● Exercise goal: Please write out the items again, requests included, beginning at the line that has "This screenshot has height=895, width=951." and continuing through the end of the items, with every coordinate in the answers multiplied by 0.4 and rounded to a whole number, halves rounded up. Leave all other numbers unchanged, and omit the pictures.

---------- Listed entries

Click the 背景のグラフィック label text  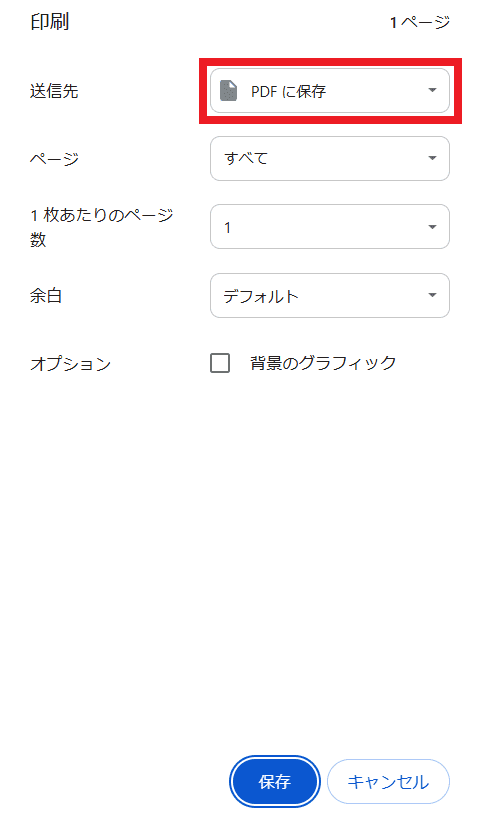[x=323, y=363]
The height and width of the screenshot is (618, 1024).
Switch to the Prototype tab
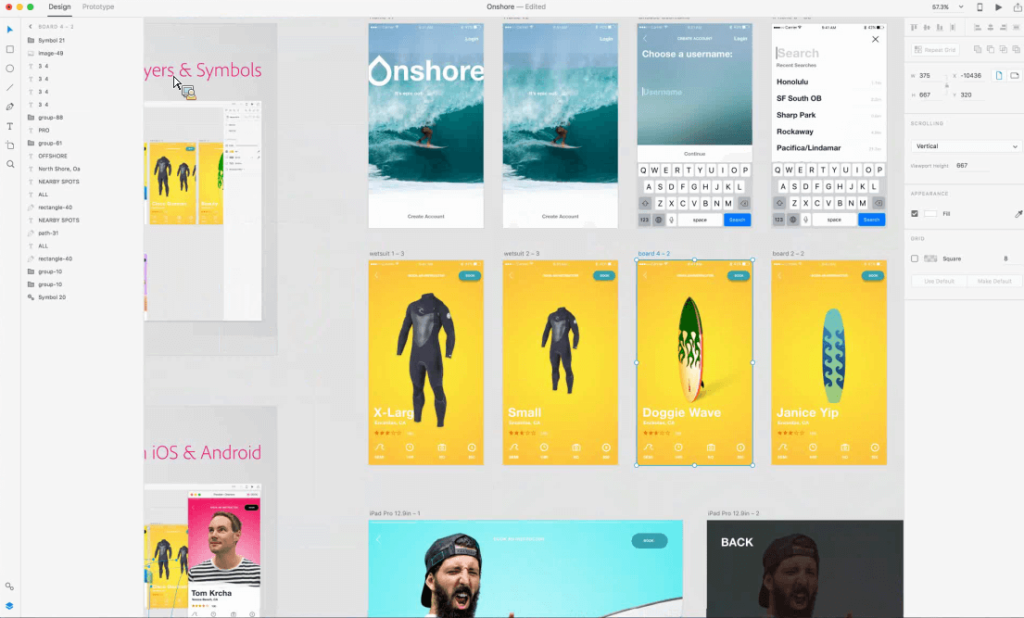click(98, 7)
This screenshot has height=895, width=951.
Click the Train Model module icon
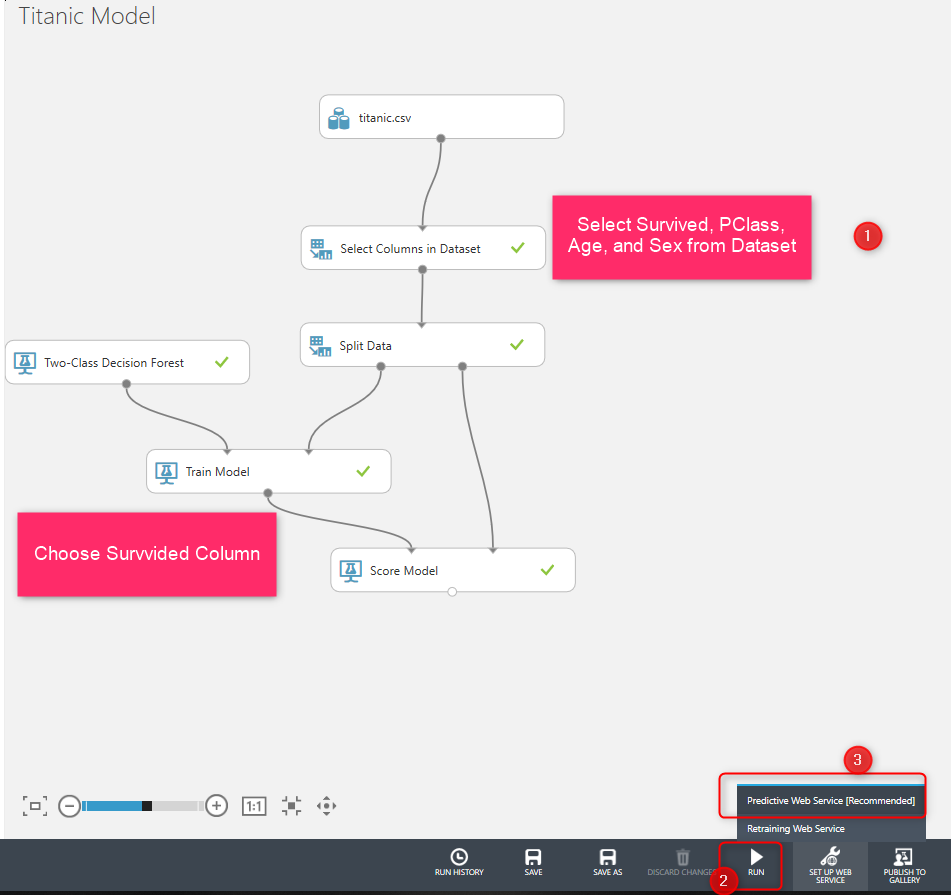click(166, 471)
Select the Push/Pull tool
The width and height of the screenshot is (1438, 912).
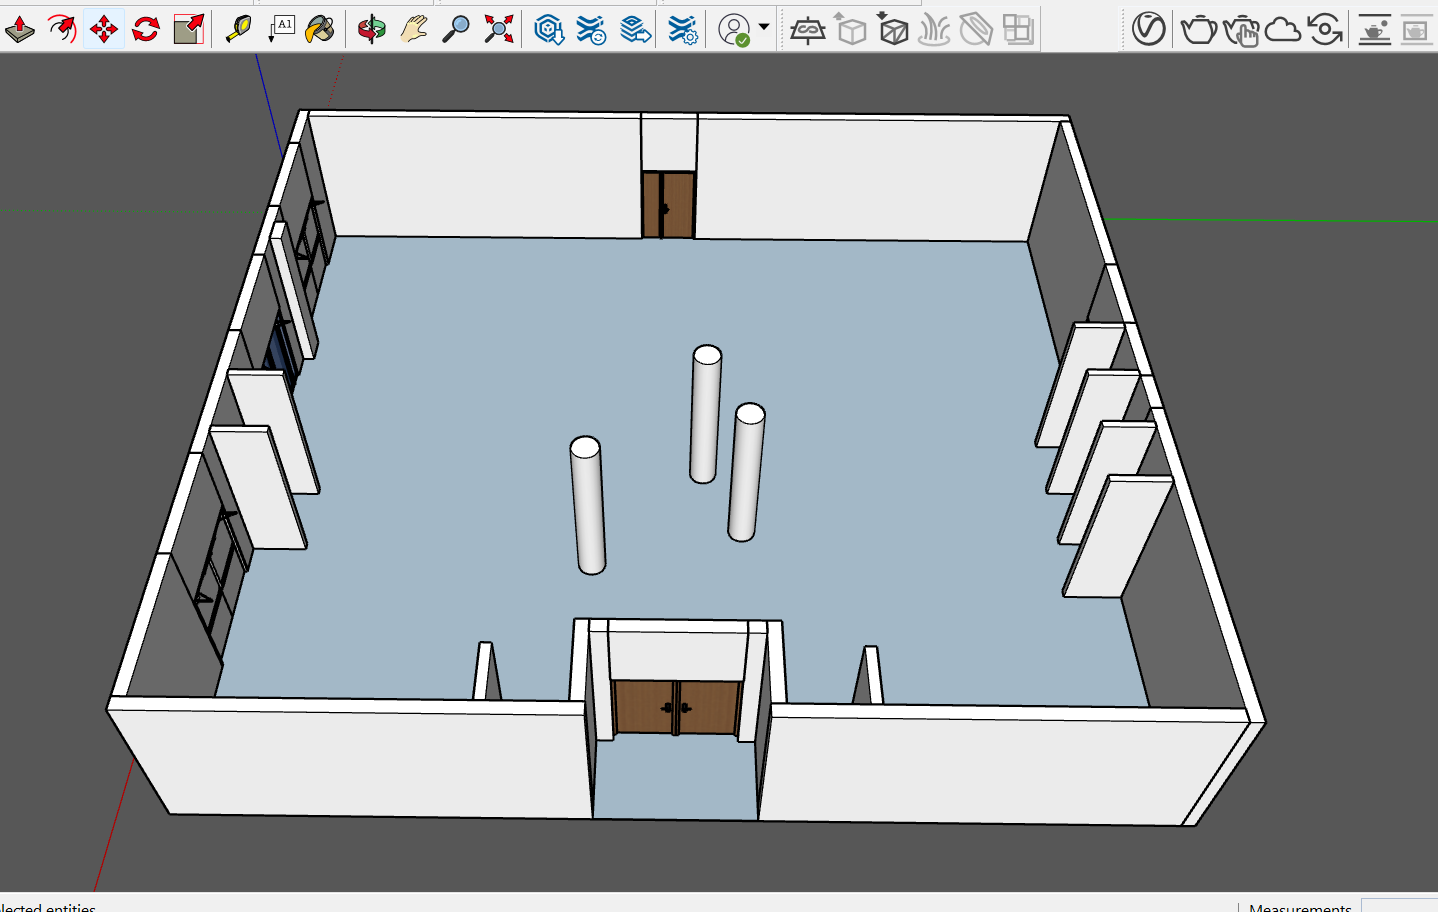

--------------------

● Task answer:
This screenshot has height=895, width=951.
Click the Train Model module icon
click(66, 188)
Select the Push/Pull tool
The width and height of the screenshot is (1438, 912).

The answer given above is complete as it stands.